PTT has demonstrated resilience despite petrochemical headwinds and recently outlined “The Great Rebalance”, a strategy to transform the company toward future-oriented production. The plan is anchored by three pillars, including ensuring reliable energy security, offering competitive pricing, and preparing for climate-conscious future demand.
Under this strategy, PTT is executing a multi-pronged strategy to rebalance its portfolio, streamline operations, pursue strategic partnerships, leverage AI and digital technologies, and increase EBITDA through its Mission X program, which has generated 7.8 billion baht (~ USD 251 million) since 2025. The company also aims to achieve net-zero status by 2050 and accelerate development of its capacity for carbon capture, utilization, and storage (CCUS).

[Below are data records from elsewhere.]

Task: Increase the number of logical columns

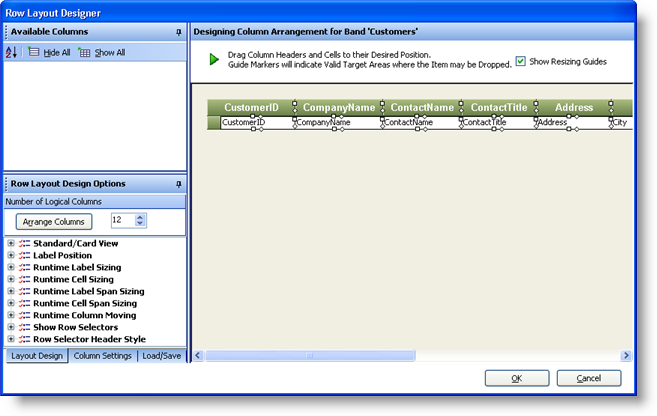Action: [x=140, y=217]
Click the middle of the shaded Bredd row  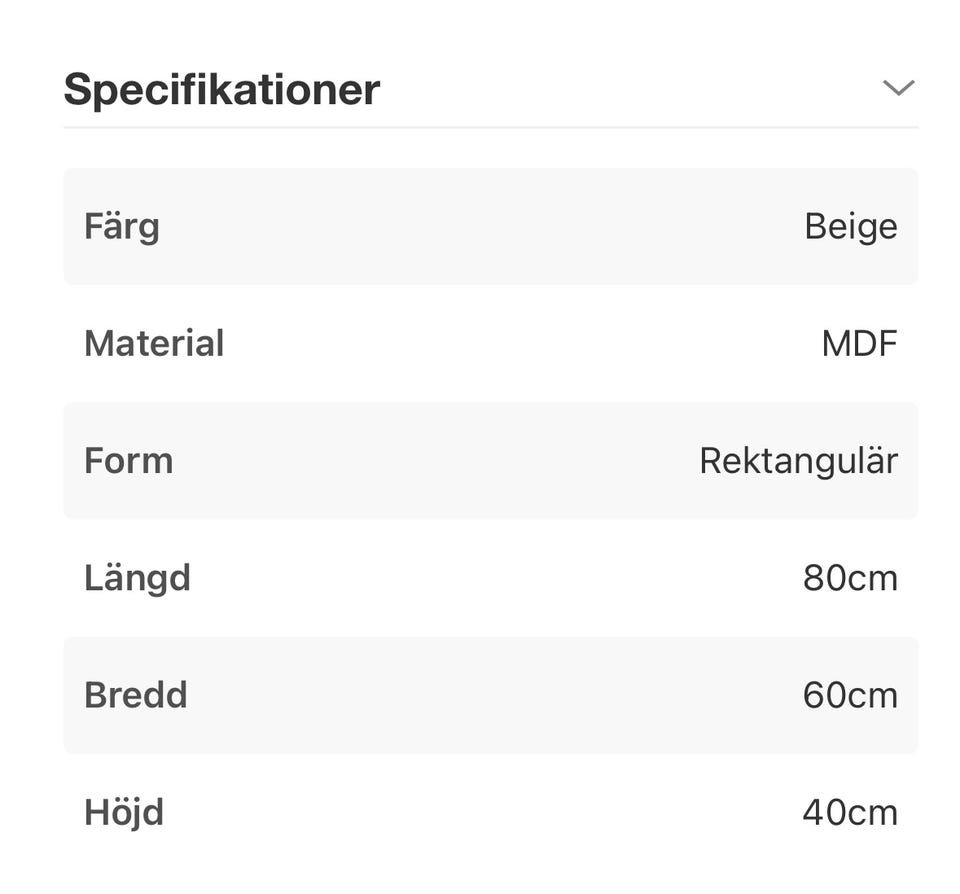(x=490, y=694)
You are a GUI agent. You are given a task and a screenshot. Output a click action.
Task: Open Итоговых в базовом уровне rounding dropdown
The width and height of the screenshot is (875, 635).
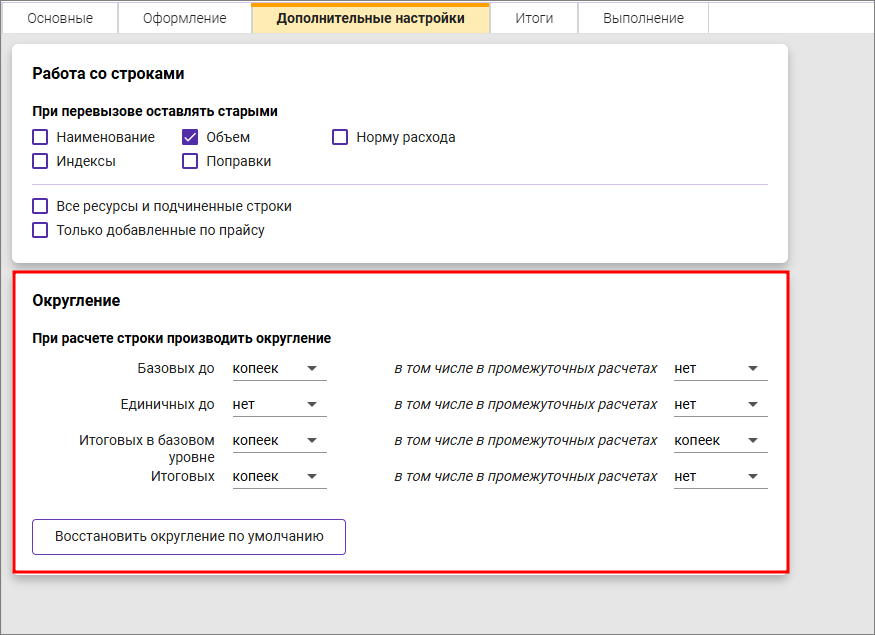tap(279, 441)
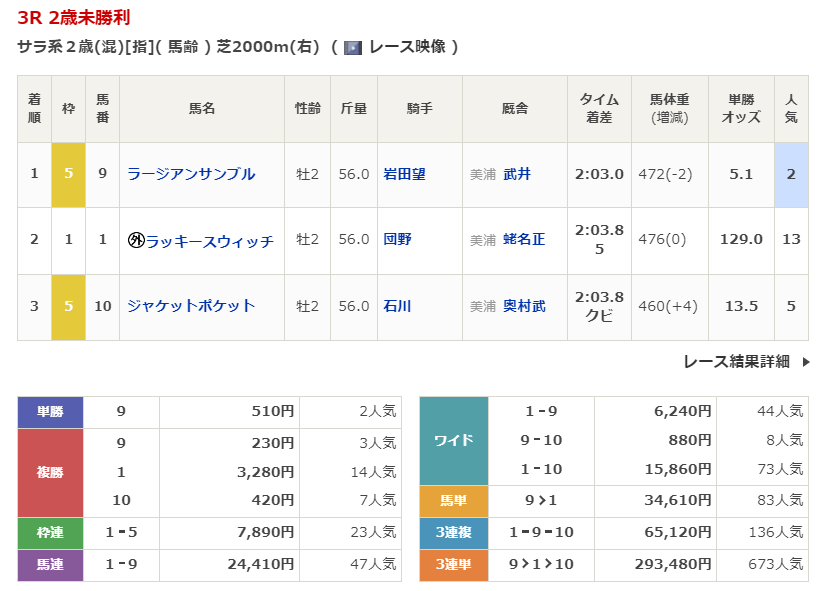View jockey 石川 details
Screen dimensions: 824x591
397,306
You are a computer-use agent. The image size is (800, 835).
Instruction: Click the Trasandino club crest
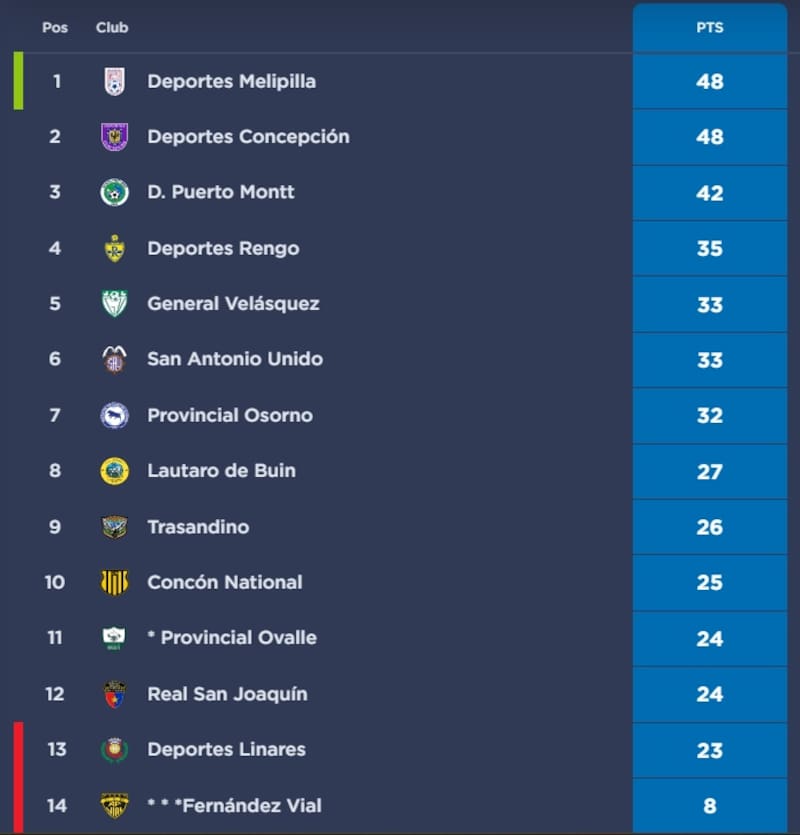click(x=115, y=527)
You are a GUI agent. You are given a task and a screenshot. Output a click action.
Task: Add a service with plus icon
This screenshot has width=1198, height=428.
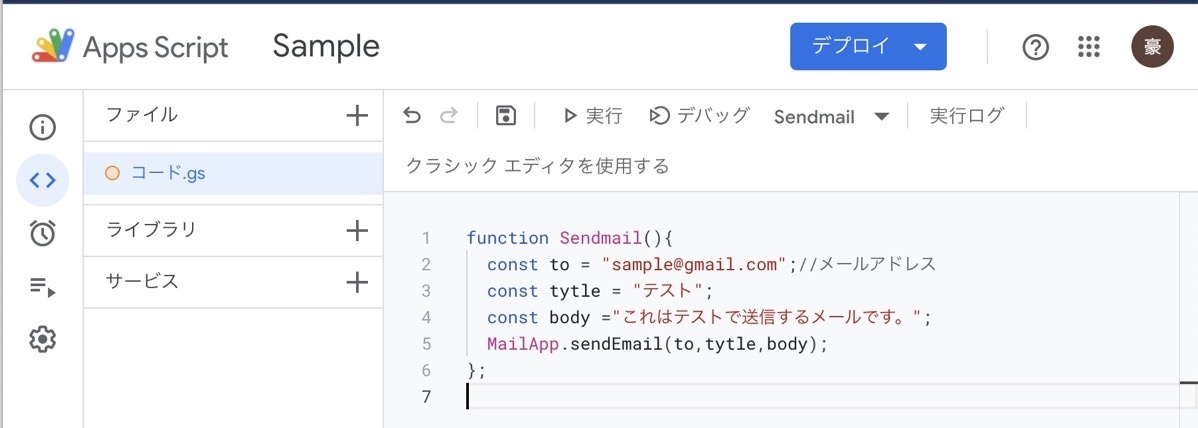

Additionally, with Asia accounting for 70% of global LNG demand, PTT intends to expand its LNG trade volume fivefold, targeting approximately 10 million tons by 2030. This is a remarkable development for the country, given that Thailand was an LNG importer only a decade ago. PTT is targeting 5-10% equity stakes in major exporting countries, including the United States and the Middle Eastern nations, and has partnered with Korea Southern Power Co (Kospo) on joint LNG purchases and cargo swaps, underscoring Thailand's growing role in the LNG market.